THE BASICS: Guest conductor David Alan Miller leads the BPO in a 2017 work “Coincident Dances” by Jessie Montgomery, then invites pianist George Li to the Steinway for Rachmaninoff’s “Rhapsody on a Theme of Paganini,” and, after intermission, gives a most energetic interpretation of Beethoven’s Symphony No. 7. The Friday morning “Coffee Concert” which I attended encores this Saturday, February 5 at Kleinhans Music Hall, located at “3 Symphony Circle” Buffalo, 14201 where Porter Avenue, Richmond Avenue, North Street and Wadsworth meet at a traffic circle. Visit www.bpo.orgor call 716-885-5000. The concert starts at 7:30 p.m.
THE CONCERT: Picking up a handheld mic, David Alan Miller, Music Director of the Albany Symphony since 1992, welcomed the small but intrepid audience who made it down to Kleinhans Music Hall. He then referred to Buffalo as “The Paris of the Midwest.” Why? Because he had just experienced the excellence of the croissants, the best he’s had since he was in Paris, he said, at Butter Block (open Thursday-Sunday 8am to 2pm at 426 Rhode Island Street in the “Five Points” area of Buffalo, NY 14213. Call 716-424-0027 or visit here. And you can read more about this local oasis of culture in Buffalo Rising here.
But I digress.
The opening work, “Coincident Dances,” was composed by American composer Jessie Montgomery (she just turned 40) who when even younger received multiple awards and grants from the the Sphinx Organization, a Detroit-based nonprofit that supports young African American and Latino string players. (Note: Every year the BPO invites a Sphinx competition winner to perform with members of the BPO in the Buffalo Public Schools.)
As conductor Miller explained, Montgomery grew up in lower Manhattan and heard a wide, wide variety of music, and so, in a style slightly reminiscent of composer Charles Ives, she brought all those musical sounds together. Personally, I didn’t find her music anywhere near as discordant as Ives’s cacophony. On the contrary, it was very listenable, sounding at times like other works we’ve heard from the BPO including Moncayo’s “Huapango” or Marquez’s “Danzon No. 2” all mixed with a healthy dose of John Adams. It’s a 12-minute work, which you can listen to on YouTube, but here’s David Alan Miller conducting his home orchestra, in Albany, in a two minute sample.
You’ll notice if you watch the clip that Miller likes to have the first violins on his left, which is what we’re used to with the BPO, but then he likes the second violins on his right, who have traded places with the cellos. And the double basses are all the way on our left. So I had a bit of vertigo when it was time to roll out the Steinway grand piano, which, ever since they stopped using the stage elevator has ALWAYS come in from our left, but in this case was wheeled in from the audience’s right. And I was amused that, once in position, the stage hands all bent down and wrapped cording around the piano’s wheels, a Kleinhans custom ever since French Canadian pianist Alain Lefevre played with such passion that the piano started to roll off the stage. And that happened both times he came to Buffalo.

[Records excerpted from a collection]
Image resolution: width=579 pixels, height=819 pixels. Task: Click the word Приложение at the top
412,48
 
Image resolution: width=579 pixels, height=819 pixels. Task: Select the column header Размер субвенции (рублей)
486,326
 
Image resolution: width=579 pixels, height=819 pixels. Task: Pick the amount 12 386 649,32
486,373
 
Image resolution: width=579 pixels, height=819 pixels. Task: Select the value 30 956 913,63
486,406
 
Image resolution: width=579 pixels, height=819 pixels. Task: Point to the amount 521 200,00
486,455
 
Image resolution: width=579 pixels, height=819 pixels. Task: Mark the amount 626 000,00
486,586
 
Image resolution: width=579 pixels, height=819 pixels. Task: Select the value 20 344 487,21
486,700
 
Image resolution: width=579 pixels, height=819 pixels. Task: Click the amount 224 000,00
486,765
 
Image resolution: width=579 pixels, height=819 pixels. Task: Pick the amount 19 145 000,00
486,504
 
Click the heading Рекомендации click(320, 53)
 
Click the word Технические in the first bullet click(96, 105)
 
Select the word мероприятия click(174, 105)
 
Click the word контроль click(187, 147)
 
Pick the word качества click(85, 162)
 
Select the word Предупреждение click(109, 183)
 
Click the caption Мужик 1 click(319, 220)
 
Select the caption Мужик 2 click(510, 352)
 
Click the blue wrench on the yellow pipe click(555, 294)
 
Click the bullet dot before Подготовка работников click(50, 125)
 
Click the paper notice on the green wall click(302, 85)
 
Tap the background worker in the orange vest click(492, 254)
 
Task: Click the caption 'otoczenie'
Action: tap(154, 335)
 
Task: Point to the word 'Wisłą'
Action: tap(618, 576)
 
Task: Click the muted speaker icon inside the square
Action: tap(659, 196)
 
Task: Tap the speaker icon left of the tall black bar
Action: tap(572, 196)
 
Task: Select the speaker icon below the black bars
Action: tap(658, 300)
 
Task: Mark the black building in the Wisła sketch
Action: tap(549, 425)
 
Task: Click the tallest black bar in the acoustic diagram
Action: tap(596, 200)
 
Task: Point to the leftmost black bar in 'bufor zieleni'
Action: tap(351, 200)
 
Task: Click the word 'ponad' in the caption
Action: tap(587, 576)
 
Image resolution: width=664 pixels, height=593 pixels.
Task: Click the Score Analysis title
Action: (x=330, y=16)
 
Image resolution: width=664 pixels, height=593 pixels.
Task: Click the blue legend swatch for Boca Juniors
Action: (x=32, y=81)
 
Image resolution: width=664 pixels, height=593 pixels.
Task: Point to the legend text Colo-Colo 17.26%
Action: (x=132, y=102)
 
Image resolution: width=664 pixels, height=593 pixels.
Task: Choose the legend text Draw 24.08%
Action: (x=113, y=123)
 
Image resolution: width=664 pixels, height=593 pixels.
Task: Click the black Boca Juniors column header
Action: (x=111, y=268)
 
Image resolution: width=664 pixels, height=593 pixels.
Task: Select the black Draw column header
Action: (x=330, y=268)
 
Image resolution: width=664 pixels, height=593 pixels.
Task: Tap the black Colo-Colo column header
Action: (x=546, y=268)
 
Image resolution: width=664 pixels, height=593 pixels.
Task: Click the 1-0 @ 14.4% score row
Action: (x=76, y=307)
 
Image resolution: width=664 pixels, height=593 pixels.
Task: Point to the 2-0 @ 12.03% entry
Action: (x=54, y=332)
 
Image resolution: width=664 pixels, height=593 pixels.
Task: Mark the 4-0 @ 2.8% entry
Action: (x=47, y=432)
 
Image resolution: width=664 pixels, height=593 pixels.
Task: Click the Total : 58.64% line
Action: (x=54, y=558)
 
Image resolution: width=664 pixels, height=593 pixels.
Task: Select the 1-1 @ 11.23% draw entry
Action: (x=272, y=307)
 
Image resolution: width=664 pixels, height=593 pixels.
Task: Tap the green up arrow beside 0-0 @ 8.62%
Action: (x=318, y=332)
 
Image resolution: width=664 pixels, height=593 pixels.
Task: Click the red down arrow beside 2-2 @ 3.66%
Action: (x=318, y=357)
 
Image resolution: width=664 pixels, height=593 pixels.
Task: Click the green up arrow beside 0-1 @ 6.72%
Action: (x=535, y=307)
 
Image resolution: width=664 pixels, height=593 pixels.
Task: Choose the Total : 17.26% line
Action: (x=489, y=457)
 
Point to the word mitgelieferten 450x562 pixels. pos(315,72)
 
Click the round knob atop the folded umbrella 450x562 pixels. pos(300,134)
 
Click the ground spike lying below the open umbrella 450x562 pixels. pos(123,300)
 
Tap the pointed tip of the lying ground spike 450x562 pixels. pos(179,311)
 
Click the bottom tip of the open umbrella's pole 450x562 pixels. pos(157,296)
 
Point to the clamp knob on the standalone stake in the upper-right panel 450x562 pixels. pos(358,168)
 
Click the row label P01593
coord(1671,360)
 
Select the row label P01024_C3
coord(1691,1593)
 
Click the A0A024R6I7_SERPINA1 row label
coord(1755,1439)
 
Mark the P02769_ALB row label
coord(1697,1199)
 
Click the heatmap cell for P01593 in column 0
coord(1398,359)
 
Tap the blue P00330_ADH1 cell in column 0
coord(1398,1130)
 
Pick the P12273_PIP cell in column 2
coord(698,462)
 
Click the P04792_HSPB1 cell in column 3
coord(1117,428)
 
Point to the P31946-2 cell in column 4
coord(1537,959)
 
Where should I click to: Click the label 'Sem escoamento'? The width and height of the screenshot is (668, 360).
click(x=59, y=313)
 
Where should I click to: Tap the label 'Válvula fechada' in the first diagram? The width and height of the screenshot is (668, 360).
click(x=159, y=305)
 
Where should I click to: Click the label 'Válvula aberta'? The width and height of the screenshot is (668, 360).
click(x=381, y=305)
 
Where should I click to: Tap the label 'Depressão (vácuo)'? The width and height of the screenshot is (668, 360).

§ **Problems and tasks**:
1) According to the concert review, which pianist performed Rachmaninoff's "Rhapsody on a Theme of Paganini"?
2) Please duplicate the lines of the records, starting with the line containing "Task: Mark the black" and going on through the line containing "Action: (x=330, y=16)", both included.

§ **Solutions**:
1) George Li

2)
Task: Mark the black building in the Wisła sketch
Action: tap(549, 425)
 
Task: Click the tallest black bar in the acoustic diagram
Action: tap(596, 200)
 
Task: Point to the leftmost black bar in 'bufor zieleni'
Action: tap(351, 200)
 
Task: Click the word 'ponad' in the caption
Action: tap(587, 576)
 
Image resolution: width=664 pixels, height=593 pixels.
Task: Click the Score Analysis title
Action: (x=330, y=16)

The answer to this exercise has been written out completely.